---- Selection
Some tasks don’t eat much resources but require stabilitay so 65MB can’t be always – (minus) factor.
Unfortunately very few providers keep the VPS initial performance for a long time. Yesterday once again I had the bad surprise of a great VPS at deployment time (2009) now performing badly (I/O @ 1.8MB/s).
Yeah, you’re right, but I see this more often with those new “one man” hosts. Some of them are really good on beginning. Servers work great, guys are almost 24/7 online, fast polite support… but after some time they seems sick and tired of this business and let us wait per days…
That’s why I prefer in most cases (not always, just mostly) real companies instead those one man hosts where everything depend from one guy.
I think some hosts think it’s OK to just squeeze one more… and one more… and one more VPS onto a node, right up until customers notice and complain.
Those who’ve been in the game long enough have a big enough sample to be able to estimate how many of each size of VPS will fit on a node. They know that people on average use x amount of ram, or x amount of bandwidth or cpu. Work that out, leave headroom for people to burst.
And a lot don’t seem to monitor anything either. I’ve had hosts who didn’t know about problems until I pointed them out, but who then fixed them quickly. Why not have one VPS per node doing periodic tests to make sure drive IO is reasonable, or have load monitoring on the nodes? :/
Time goes by, memory drops in price quite sharply.
Today you can get servers with 32-48GB of RAM for the price that was unthinkable even 2-3 years ago.
So the definition of what a “low memory VPS” is, changes over time.
I don’t think a 64 MB offer makes any sense in this day, and certainly not at this price point.
Besides, if a hypothetical provider of 64MB VPSes takes pride in “non-oversold”, let’s take an average-ish 16GB of RAM server, he’s going to do what, fit 250 users on that box, 64 MB/each? Yeah, and they will certainly enjoy ‘non-oversold’ disk I/O performance on such box.
I have a few boxes where I don’t use more than 20MB of ram. 64MB makes a lot of sense for a lot of people. Say for IRC bouncers (yeah, I’m always banging on about IRC). An IRC bouncer will rarely access the hard drive, just to add a line to a log here and there. Their ram usage is fairly static too. Low-end (low-spec really) boxes still have a place. This VM for example:
>free -m
> total used free shared >buffers cached
>Mem: 100 97 2 0 >55 15
>-/+ buffers/cache: 26 73
>Swap: 99 1 98
> 22:18:37 up 8 days, 3:42, 1 user, load average: 0.05, 0.04, 0.00
The low uptime is more or less how long I’ve had the VPS. ;)
--------
• Requirement 1:
Tally the lines of the listing below that contain the string "pixels", matching case exactly, and reply with only the count.
---- Exercise material
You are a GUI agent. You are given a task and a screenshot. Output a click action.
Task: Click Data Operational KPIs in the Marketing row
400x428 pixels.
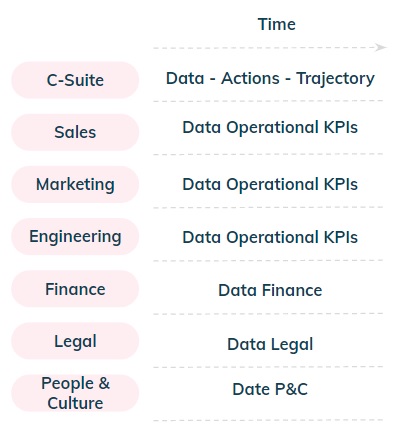[270, 184]

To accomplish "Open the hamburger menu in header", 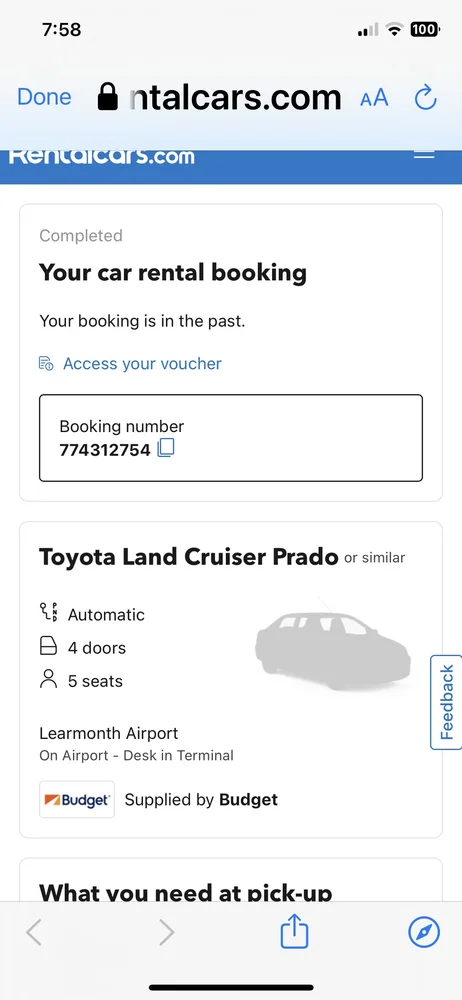I will tap(424, 155).

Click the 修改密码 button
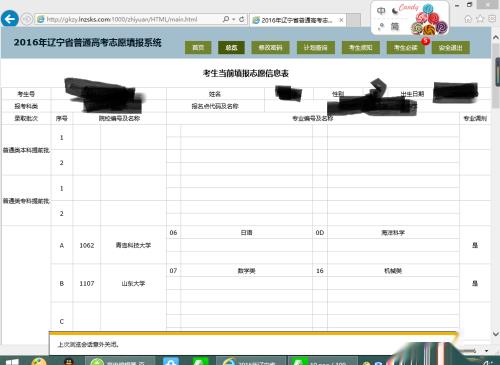(x=270, y=48)
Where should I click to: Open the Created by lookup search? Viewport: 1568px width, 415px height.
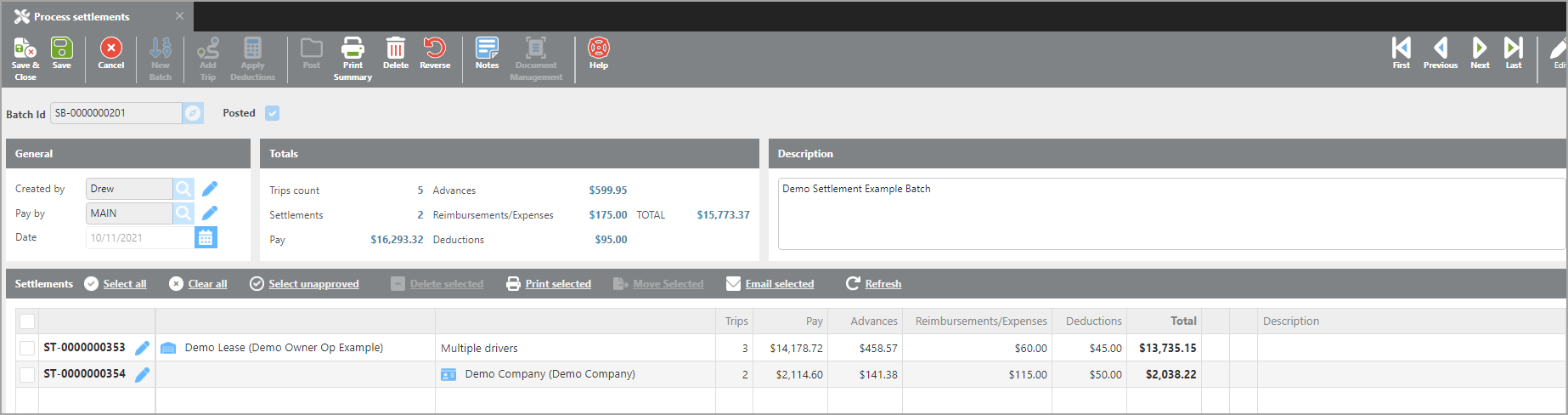coord(183,189)
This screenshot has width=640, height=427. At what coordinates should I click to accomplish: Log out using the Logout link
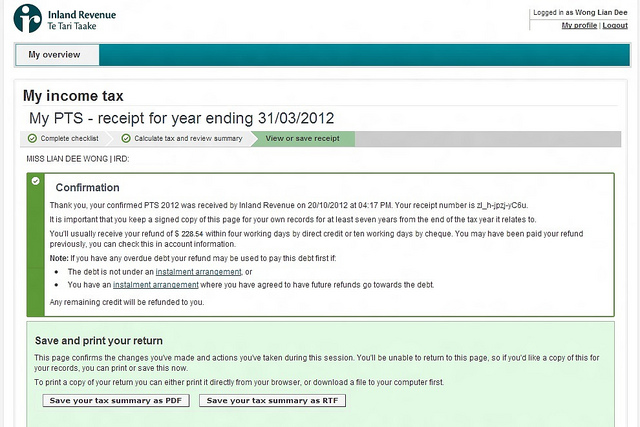[614, 25]
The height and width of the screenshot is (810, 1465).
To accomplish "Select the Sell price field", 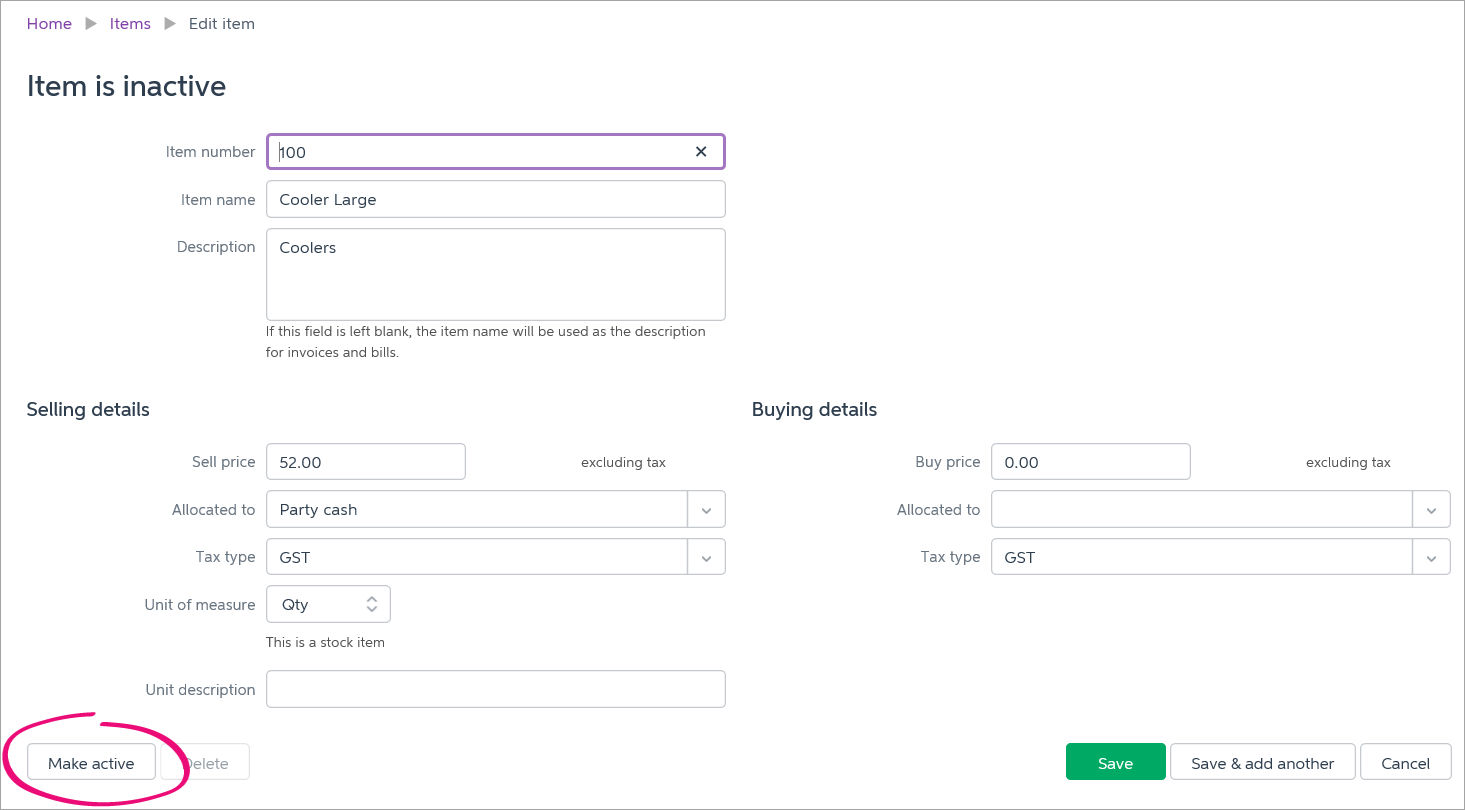I will 366,462.
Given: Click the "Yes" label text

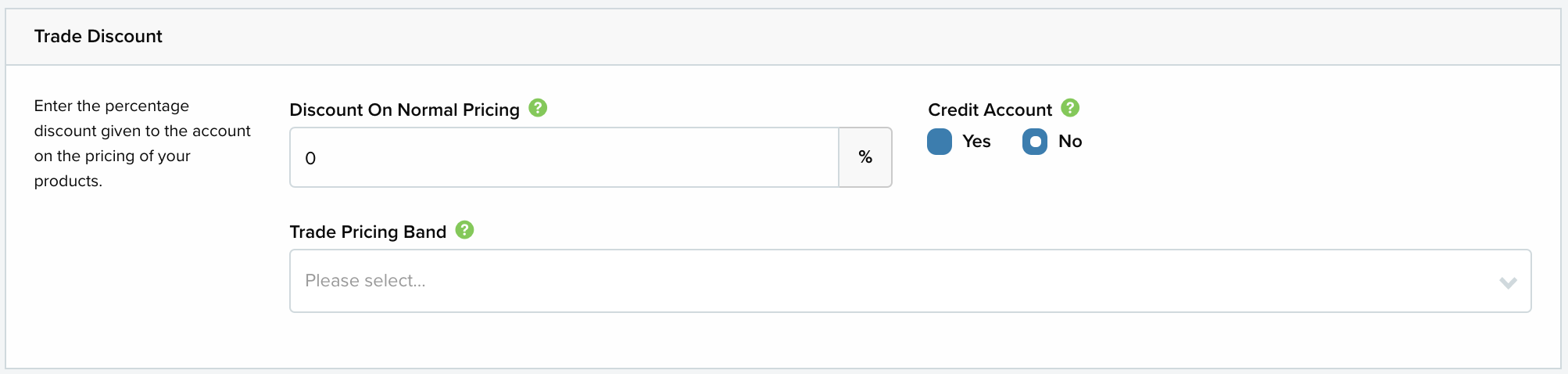Looking at the screenshot, I should (x=976, y=142).
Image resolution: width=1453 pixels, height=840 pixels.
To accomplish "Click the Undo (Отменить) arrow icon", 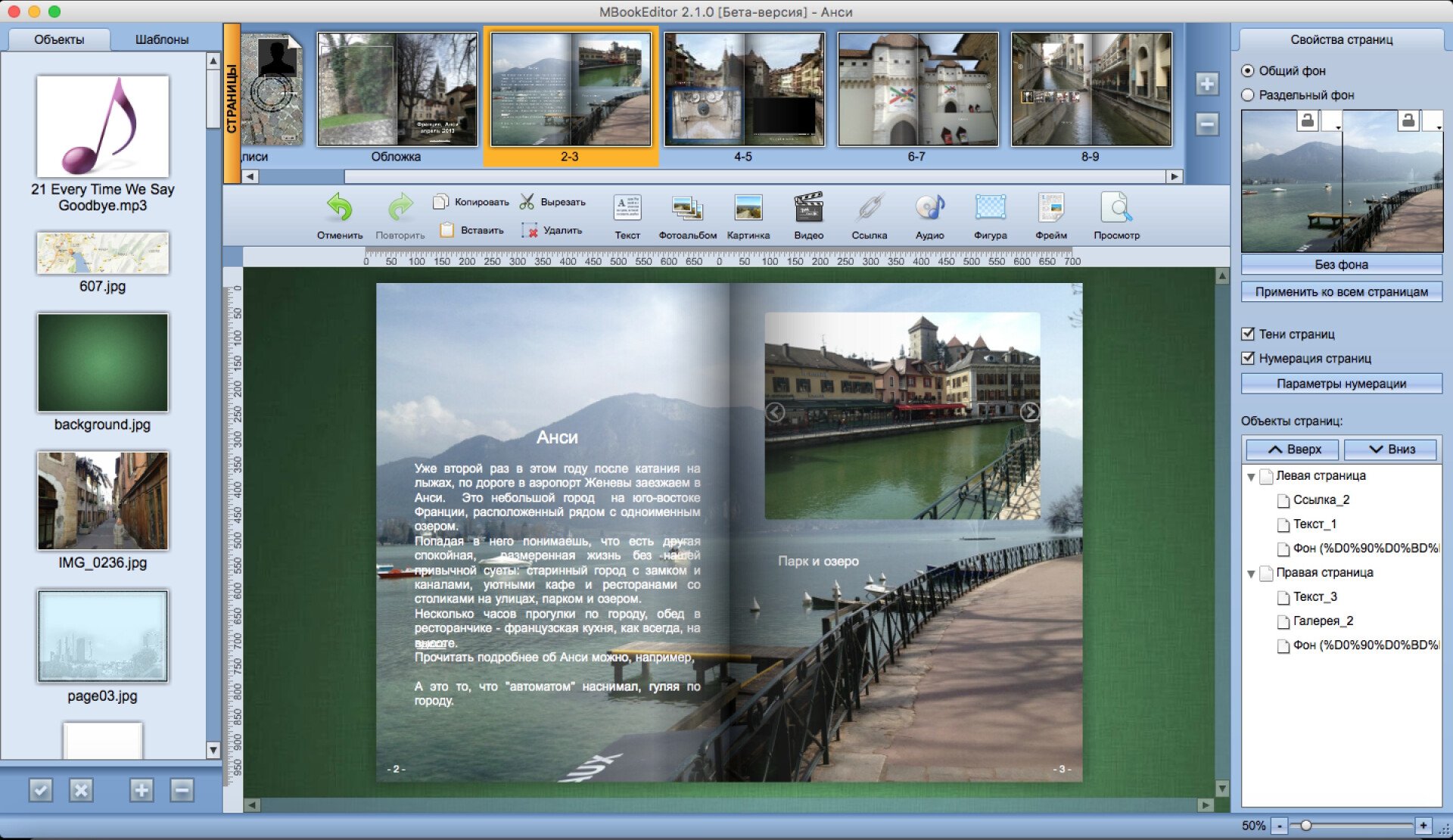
--------
• Requirement 2:
Extend the VPS hosting discussion above with new text that picks up after its final line.

• Result 1:
2

• Result 2:
The load spike was caused by me SSH-ing in. All it does is run two instances of psybnc. I could get the memory usage down lower by installing dropbear, but it’s already well under its 100MB ram allotment, so why bother? :)
All that box needs is stability. It doesn’t need to have a fat pipe (averages less than 1KB/sec), a big hard drive (834MB used, and I could optimise that a LOT), tons of ram (see above) and a fast CPU (it’s got access to one 2ghz core of an E5335 and I’m sure the CPU barely notices it).
Why would a provider have to put 250 users on one box? At $4 per 64MB VM, they can afford to put a lot less on a node. Hell, they’d more than cover their costs with 50 VPSes on a node. That’d be 3.2GB of ram.
Some hosts are interested in providing quality services. Just because it’s possible to cram 250 VPSes on a node doesn’t mean they will.
Conversely, they could fit 250 VPSes on it, with a monster RAID setup to ensure a decent amount of drive IO, and still make a ton of money. If the revenue from the node is $1000/month they could put a fair few SSDs in it to ensure good performance.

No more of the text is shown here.